● WORK TO COMPLETE: Word for word, set down the lines from the one that contains "You are a GUI" through the final line of the data; no pictures belong in the copy.

[Pixel coordinate grounding data]
-*-

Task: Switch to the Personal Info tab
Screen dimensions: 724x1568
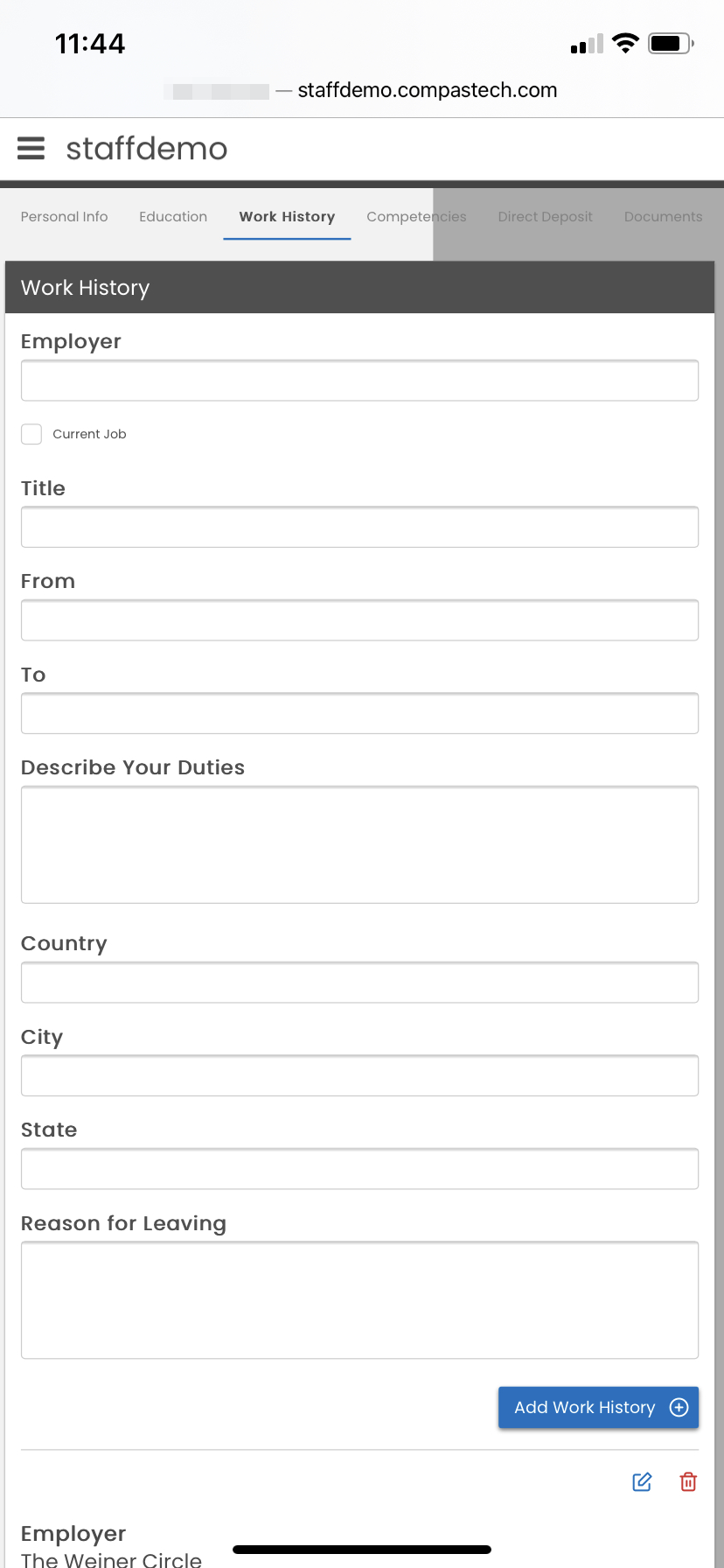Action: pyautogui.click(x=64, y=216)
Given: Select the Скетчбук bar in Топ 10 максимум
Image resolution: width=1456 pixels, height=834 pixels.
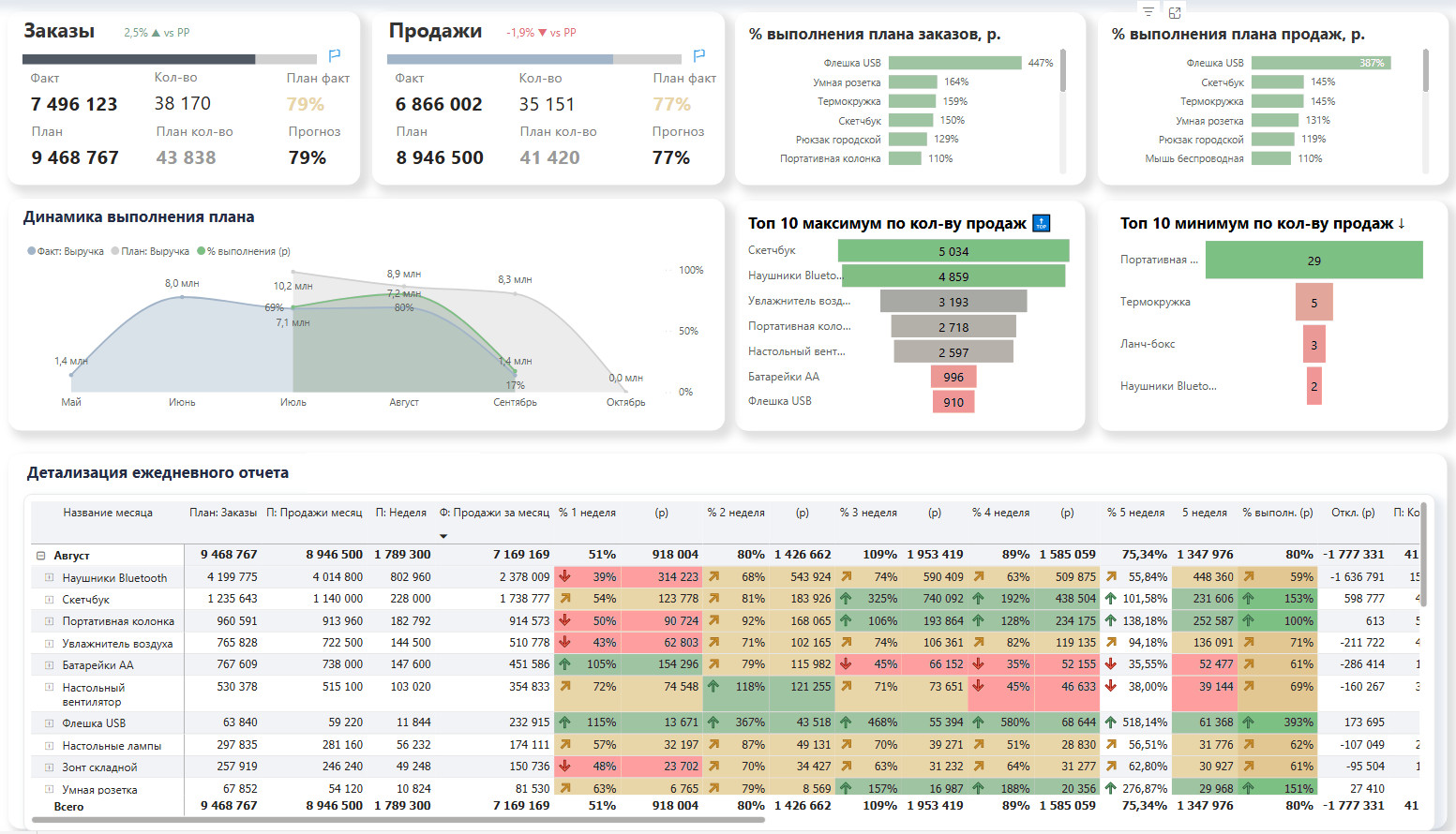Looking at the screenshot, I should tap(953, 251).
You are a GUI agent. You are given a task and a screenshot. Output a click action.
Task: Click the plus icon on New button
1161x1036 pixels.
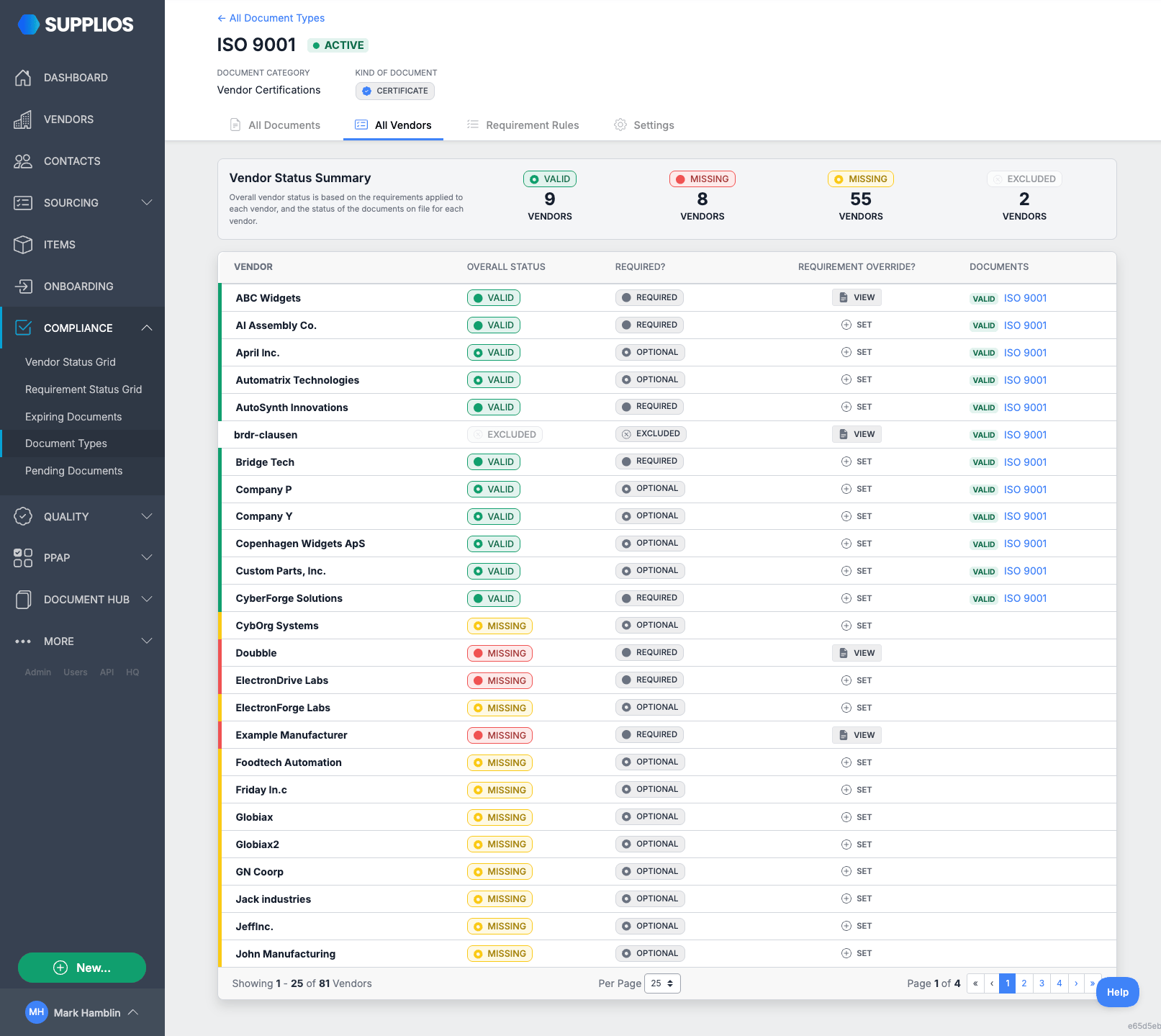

-*-

● SOLUTION TO THIS PROBLEM:
You are a GUI agent. You are given a task and a screenshot. Output a click action.
Task: Click the plus icon on New button
1161x1036 pixels.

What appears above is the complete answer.